Wie beurteilen Sie die Kommunikationsarbeit der öffentlichen Stellen und der Krankenhäuser? Ist es für Sie einfach, die richtigen Ansprechpartner, Termine und Drehgenehmigungen zu bekommen?

Die Reaktion der öffentlichen Stellen ist teilweise bewundernswert. Es geben sich alle wirklich große Mühe. Aber einfach ist es momentan trotzdem nicht. Im Grunde herrscht überall großes Chaos. Wie soll es auch anders sein? Es gibt keine Blaupausen für eine solche Situation. Ständig ändern sich Vorgaben und Regeln. Niemand möchte etwas Falsches sagen, Zeit hat ohnehin keiner. Und Ansprechpartner sind krank oder im Homeoffice mit Kindergeschrei im Hintergrund. In den Krankenhäusern jagt eine Krisensitzung die nächste, und dabei gefilmt werden will dort eigentlich jetzt niemand. Alle haben Angst vor Fehlern und dass man ihnen nachher irgendetwas vorwirft. Zumal jeder, der von außen kommt, ein potentieller Virenträger ist. Alle sind mit der Bewältigung dessen beschäftigt, was ganz konkret ansteht. Niemand überblickt die nächsten drei Tage, und so sind eben alle verunsichert. Da will natürlich niemand Zusagen machen oder Genehmigungen erteilen. Aber wenn es einfach wäre, dann hätten wir ja nichts zu tun. Wir haben auch in der Vergangenheit bei Produktionen oft Monate zur Organisation im Vorfeld benötigt. Entweder wegen Sicherheitsfragen im Ausland, wegen Drehgenehmigungen oder auch wegen der Suche nach geeigneten Protagonisten. Was sicher einzigartig ist momentan, ist die Geschwindigkeit, mit der sich Dinge von einem auf den nächsten Tag ändern. Und so müssen auch wir flexibel bleiben.
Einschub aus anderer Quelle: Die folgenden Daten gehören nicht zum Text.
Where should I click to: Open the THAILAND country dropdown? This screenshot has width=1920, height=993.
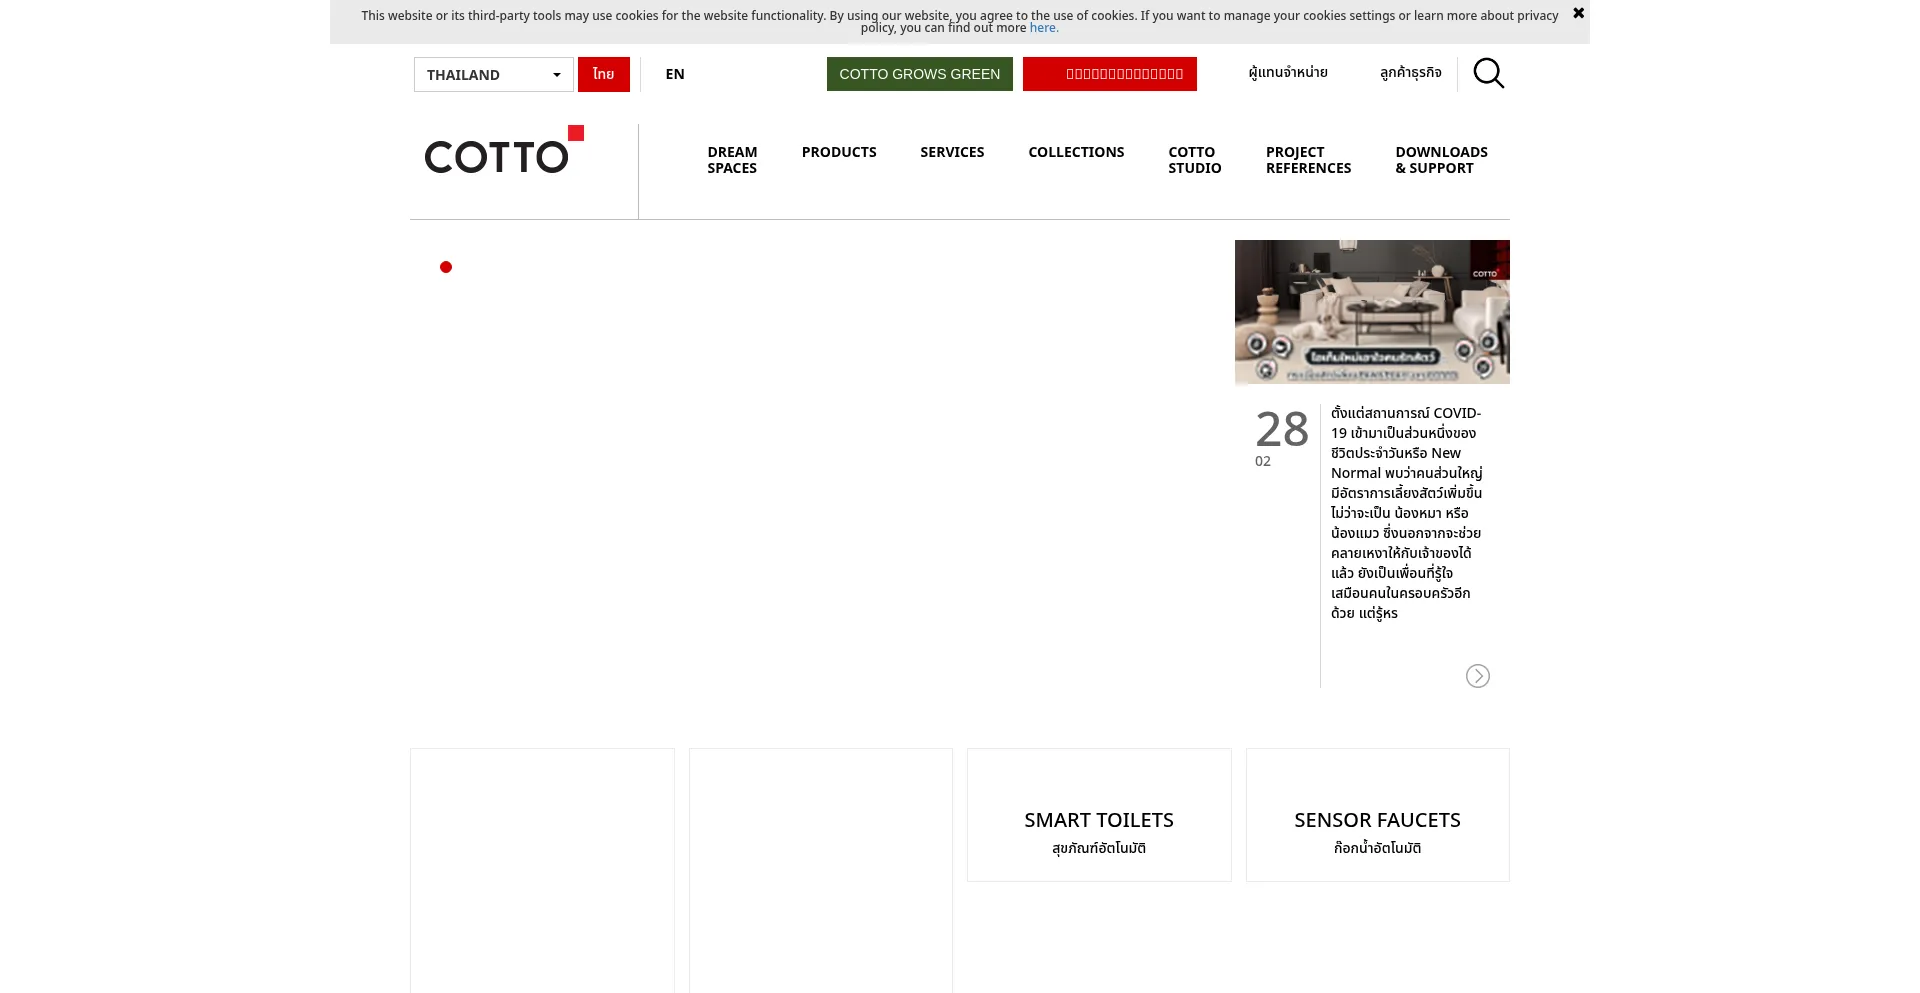[493, 75]
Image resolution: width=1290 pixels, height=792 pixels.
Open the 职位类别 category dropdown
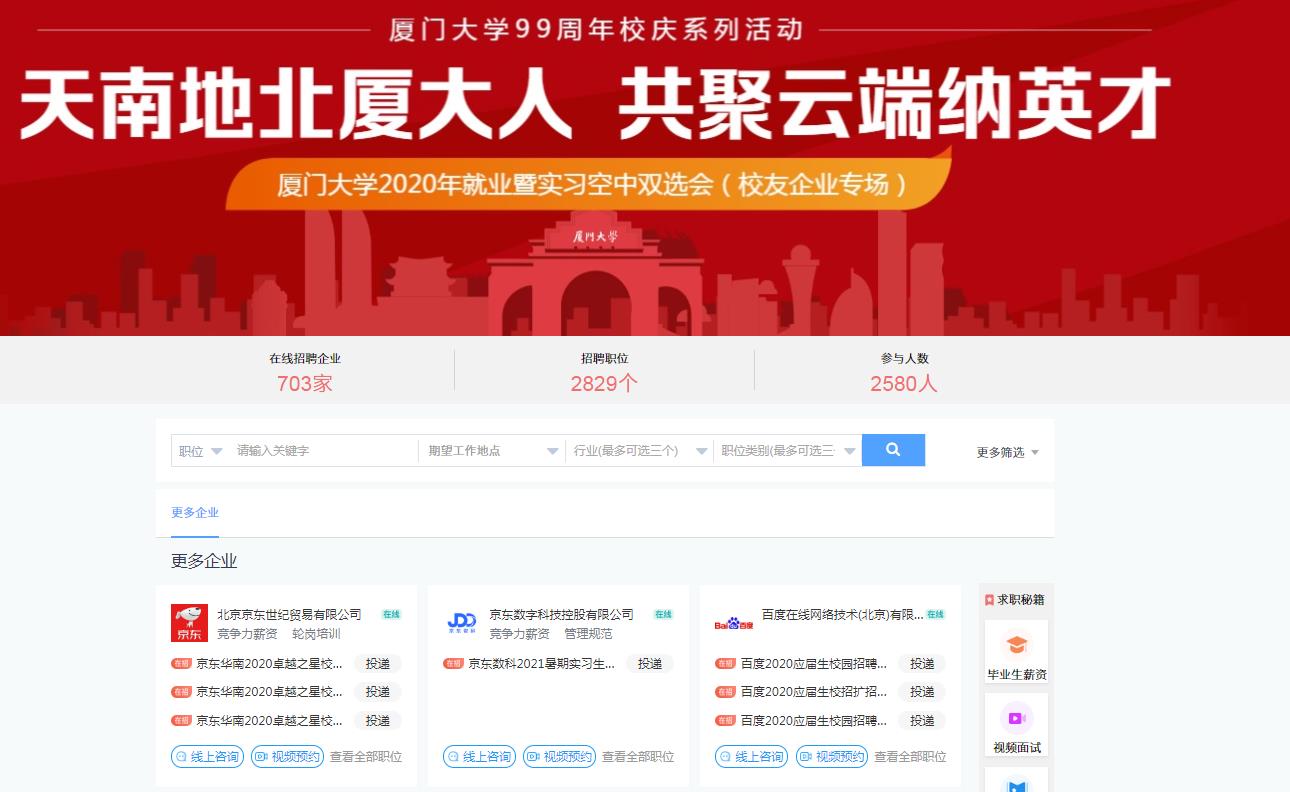coord(788,451)
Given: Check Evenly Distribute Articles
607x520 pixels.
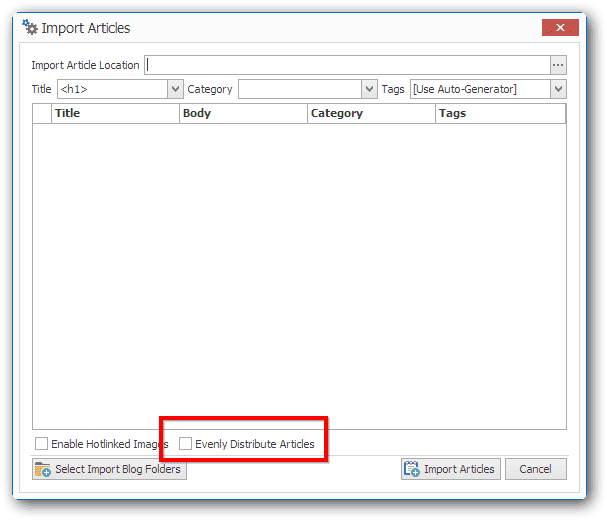Looking at the screenshot, I should [x=185, y=444].
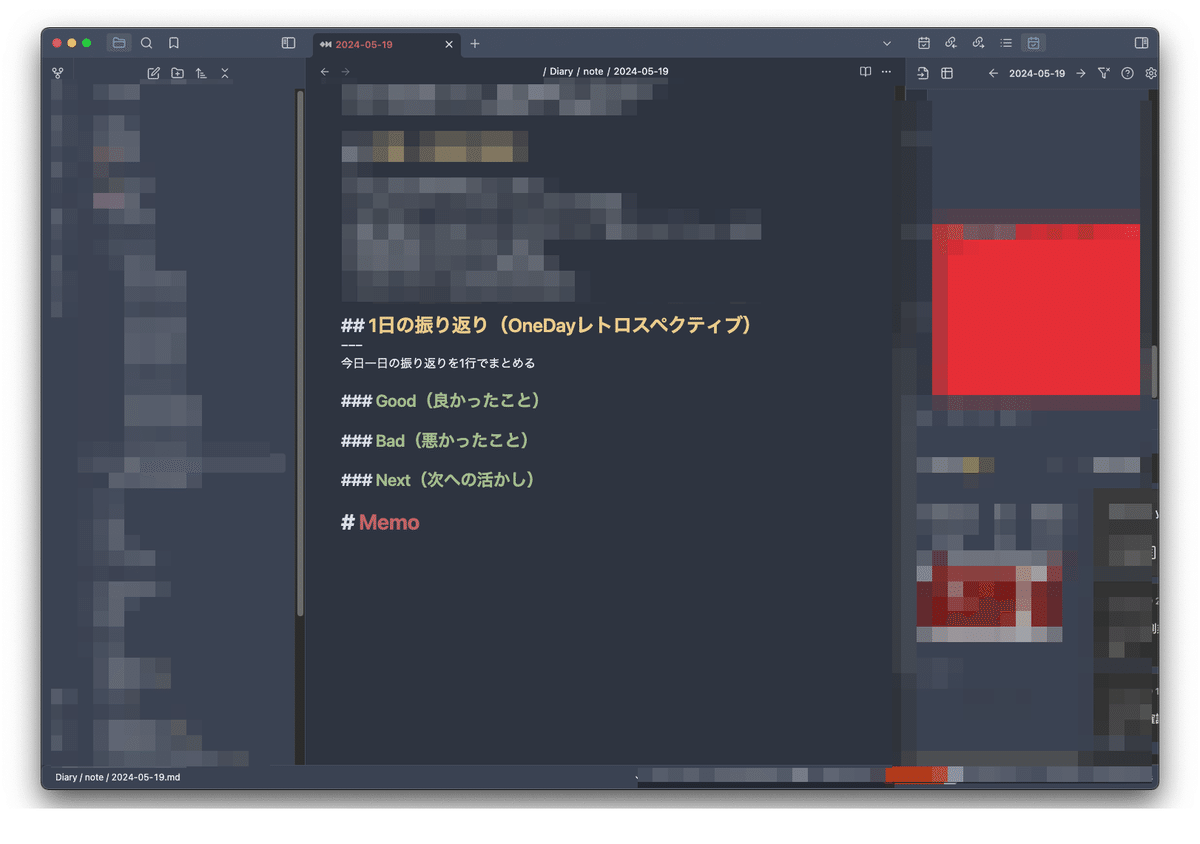Change sort order of files

[x=202, y=72]
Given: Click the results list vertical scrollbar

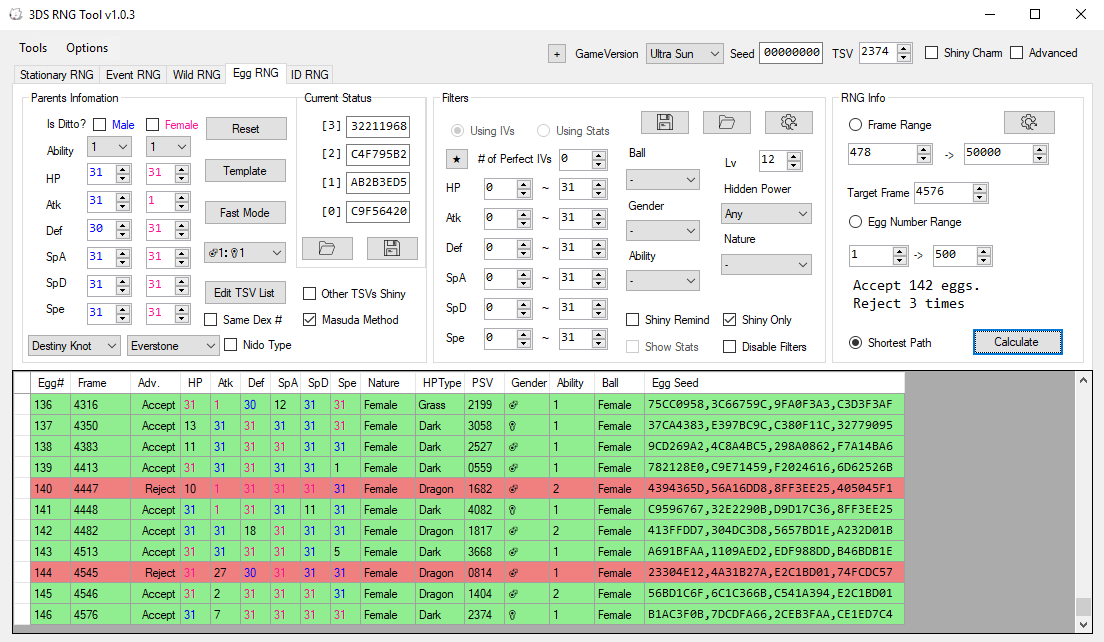Looking at the screenshot, I should point(1083,500).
Sie haben bereits in Kriegsgebieten gedreht und sind schwere Arbeitsbedingungen gewöhnt. Mit welchen besonderen sicherheitstechnischen Herausforderungen für Sie und Ihr Team rechnen Sie aktuell, wenn Sie einen Film über das Coronavirus machen?

Man kann das im Grunde nicht vergleichen. Ich bin zwar, anders als mein Partner, kein ausgewiesener Kriegs- und Krisenberichterstatter, aber bei meinen Projekten in Afrika oder Asien habe ich erlebt, wie wichtig es ist, die richtigen Menschen vor Ort zu finden, die vertrauenswürdig sind. Es ist eigentlich das zentrale Thema, das im Ausland an unüberschaubaren oder gefährlichen Orten ausschlaggebend ist. Die richtigen „einheimischen“ Leute vorher gefunden zu haben und auf sie zu hören. Da hilft es einem, wenn man über die Jahre ein Netzwerk geknüpft hat. Daneben ist umfassende Planung und Informationsbeschaffung unverzichtbar. Und sicher auch wichtig ist es, vom Typ her eher zurückhaltend zu sein und nicht zu unüberlegten, waghalsigen Aktionen zu neigen.

Momentan stellt sich eher die Frage, für wen ich selbst eine Gefahr darstelle. Schließlich bewegen wir uns im Umfeld von Risikopatienten und ärztlichem Personal. Es ist eine große Sorge, dass man beim Dreh beide Personengruppen anstecken könnte und das sollte absolut verhindert werden. Für uns selbst scheint Covid-19 keine allzu große Gefahr zu sein, aber als Virenschleuder sind wir eine echte Gefahr für andere. Im Krankenhaus bedeutet das für uns Schutzkleidung, Haarschutz, Mundschutz und Handschuhe. Das Equipment ist teilweise mit Plastikschutz versehen, Hände und Equipment müssen desinfiziert werden, und vor allem gilt: Abstand halten. Natürlich ist unsere Berufsgruppe besonders gefährdet und gefährlich, da wir mit verschiedenen Menschen zu tun haben. Deshalb versuchen wir insgesamt, unnötige Teamwechsel zu vermeiden, und haben auch, wie viele andere Firmen, das Büro nur für die nötigsten Arbeiten geöffnet.  Das Einzige, das man mit Dreharbeiten in Krisengebieten vergleichen kann, ist, dass man auf die Fachleute (hier eben Ärzte und Pflegepersonal) unbedingt hören muss. Auch im Krankenhaus gilt wie in Syrien: Sich selbst nicht überschätzen und den Anweisungen folgen!